MS COCO Object Detection

COCO export

Downloaded file: a zip archive with the structure described here

archive.zip/
├── images/
│   ├── train/
│   │   ├── <image_name1.ext>
│   │   ├── <image_name2.ext>
│   │   └── ...
│   └── val/
│       ├── <image_name1.ext>
│       ├── <image_name2.ext>
│       └── ...
└── annotations/
   ├── <task>_<subset_name>.json
   └── ...

If the dataset is exported from a Project, the subsets are named the same way as they are named in the project. In other cases there will be a single default subset, containing all the data. The <task> part corresponds to one of the COCO tasks: instances, person_keypoints, panoptic, image_info, labels, captions, stuff. There can be several annotation files in the archive.
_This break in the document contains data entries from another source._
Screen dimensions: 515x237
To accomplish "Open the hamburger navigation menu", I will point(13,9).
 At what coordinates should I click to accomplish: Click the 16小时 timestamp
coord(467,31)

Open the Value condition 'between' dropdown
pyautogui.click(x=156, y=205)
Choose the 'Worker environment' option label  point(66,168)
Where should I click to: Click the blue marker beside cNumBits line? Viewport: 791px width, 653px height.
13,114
  • supported annotations: Polygons, Rectangles
  • supported attributes:
    • is_crowd (checkbox or integer with values 0 and 1) - specifies that the instance (an object group) should have an RLE-encoded mask in the segmentation field. All the grouped shapes are merged into a single mask, the largest one defines all the object properties
    • score (number) - the annotation score field
    • arbitrary attributes - will be stored in the attributes annotation section

Support for COCO tasks via Datumaro is described here For example, support for COCO keypoints over Datumaro:

  1. Install Datumaro pip install datumaro
  2. Export the task in the Datumaro format, unzip
  3. Export the Datumaro project in coco / coco_person_keypoints formats datum export -f coco -p path/to/project [-- --save-images]
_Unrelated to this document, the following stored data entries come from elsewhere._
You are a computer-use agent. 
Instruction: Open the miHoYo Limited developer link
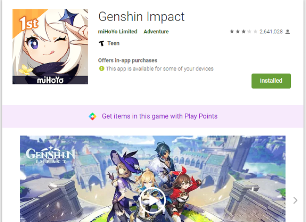click(117, 31)
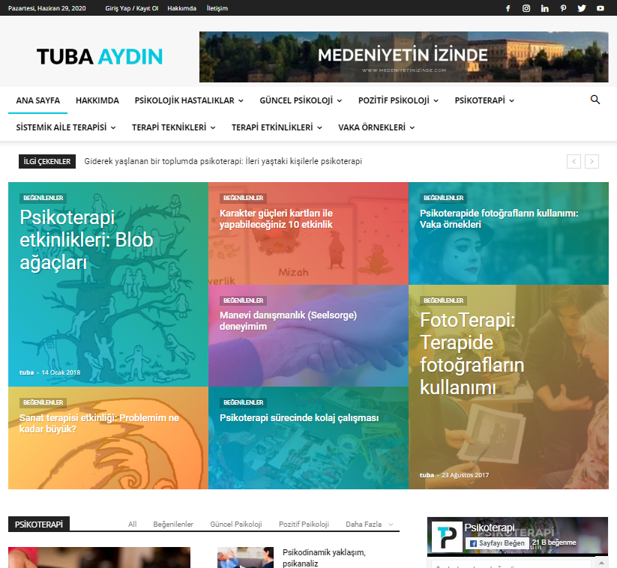The width and height of the screenshot is (617, 568).
Task: Show next trending headline arrow
Action: (x=592, y=161)
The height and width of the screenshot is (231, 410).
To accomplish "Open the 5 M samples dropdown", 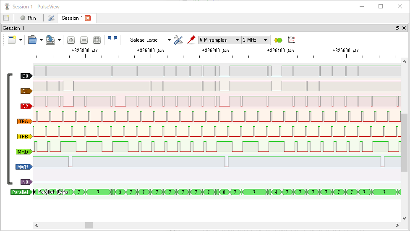I will click(219, 40).
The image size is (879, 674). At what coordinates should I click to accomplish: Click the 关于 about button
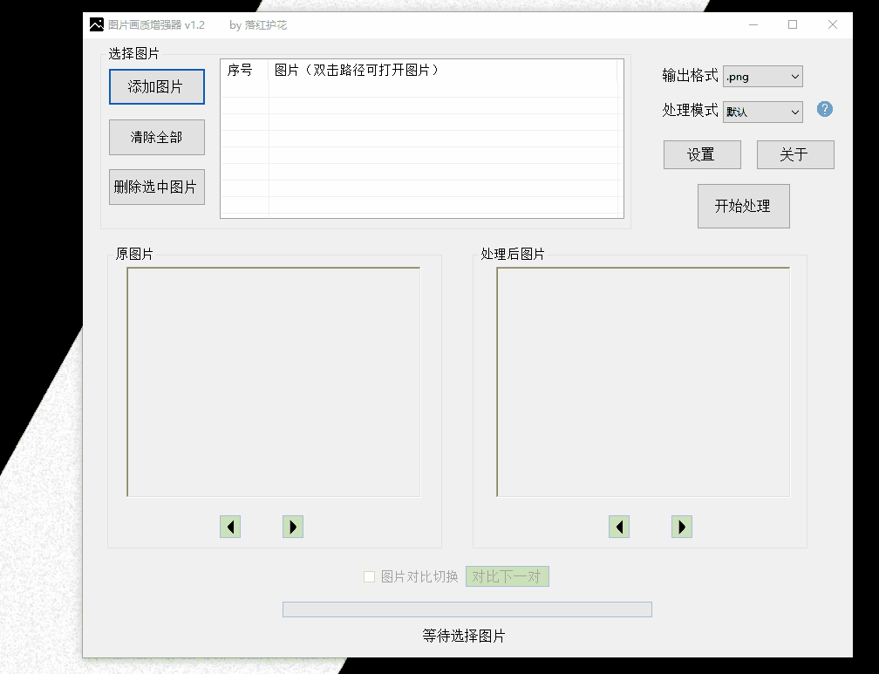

This way, one can export CVAT points as single keypoints or keypoint lists (without the visibility COCO flag).

COCO import

Uploaded file: a single unpacked *.json or a zip archive with the structure described above or here (without images).

  • supported annotations: Polygons, Rectangles (if the segmentation field is empty)
  • supported tasks: instances, person_keypoints (only segmentations will be imported), panoptic

MS COCO Keypoint Detection

COCO export

Downloaded file: a zip archive with the structure described here

  • supported annotations: Skeletons
  • supported attributes:
    • is_crowd (checkbox or integer with values 0 and 1) - specifies that the instance (an object group) should have an RLE-encoded mask in the segmentation field. All the grouped shapes are merged into a single mask, the largest one defines all the object properties
    • score (number) - the annotation score field
    • arbitrary attributes - will be stored in the attributes annotation section

COCO import

Uploaded file: a single unpacked *.json or a zip archive with the structure described here (without images).

  • supported annotations: Skeletons

How to create a task from MS COCO dataset

  1. Download the MS COCO dataset.

    For example val images and instances annotations

  2. Create a CVAT task with the following labels:

    person bicycle car motorcycle airplane bus train truck boat "traffic light" "fire hydrant" "stop sign" "parking meter" bench bird cat dog horse sheep cow elephant bear zebra giraffe backpack umbrella handbag tie suitcase frisbee skis snowboard "sports ball" kite "baseball bat" "baseball glove" skateboard surfboard "tennis racket" bottle "wine glass" cup fork knife spoon bowl banana apple sandwich orange broccoli carrot "hot dog" pizza donut cake chair couch "potted plant" bed "dining table" toilet tv laptop mouse remote keyboard "cell phone" microwave oven toaster sink refrigerator book clock vase scissors "teddy bear" "hair drier" toothbrush
    
  3. Select val2017.zip as data (See Creating an annotation task guide for details)

  4. Unpack annotations_trainval2017.zip

  5. click Upload annotation button, choose COCO 1.1 and select instances_val2017.json annotation file. It can take some time.